The goal of the project is to simulate and design, fabricate and characterize the graphene based waveguide, modulator and antenna for the terahertz range (0.1-30 THz).

Terahertz science and technology has a lot of current and potential applications for security (weapon and drug detection), biomedical imaging, chemical analysis, spectroscopy and wireless communication. However, since the terahertz field is relatively young (about 20 years old) efficient waveguides, modulators, sources and detectors are on demand.

The GraTer project is focused on the graphene usage for terahertz technology. Graphene, a one-atom-thick material, received a tremendous attention of the scientific community after the Nobel Prize 2010 given for its discovery. Graphene possesses exceptional and striking properties. For example, it has extremely high charges mobility, it is transparent to electromagnetic waves, but provides ultrahigh conductivity. Graphene opens plenty of possibilities for applications in high-speed consumer electronics, biosensors, displays, photonic circuits, solar cells, nanoelectromechanical devices.

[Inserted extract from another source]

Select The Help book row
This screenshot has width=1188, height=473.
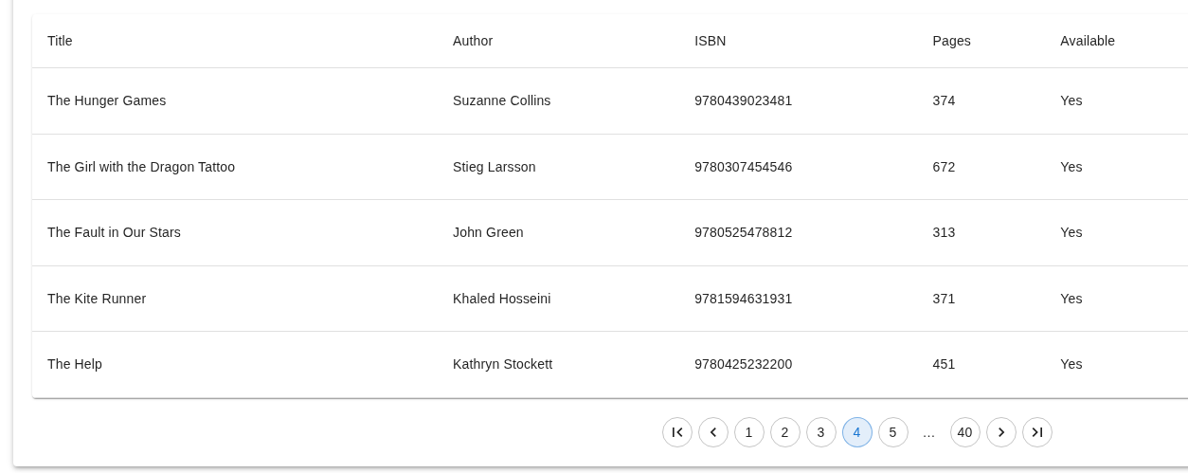[75, 364]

The physical background of the GraTer project lies the exploitation of THz surface plasmon waves. The unique property of the graphene SPPs is that their wavelength is up to 100 times less than the THz wavelength in vacuum. Such SPPs allow strong THz wave confinement and larger propagation length in comparison with the metallic waveguides. Being a zero-gap semiconductor with a conical band structure graphene also allows ultrafast tuning of its electrical and optical properties by changing the chemical potential (for example, by applying voltage to the gate electrode or by chemical doping) and thus allowing or prohibiting the propagation of plasmons. That makes graphene suitable for electromagnetic waves modulation and switching. 

Application of graphene based waveguides and modulators can result in compact medical imaging devices (e.g. endoscope for cancer tumor detection) and efficient THz photonic circuits for communication and information processing.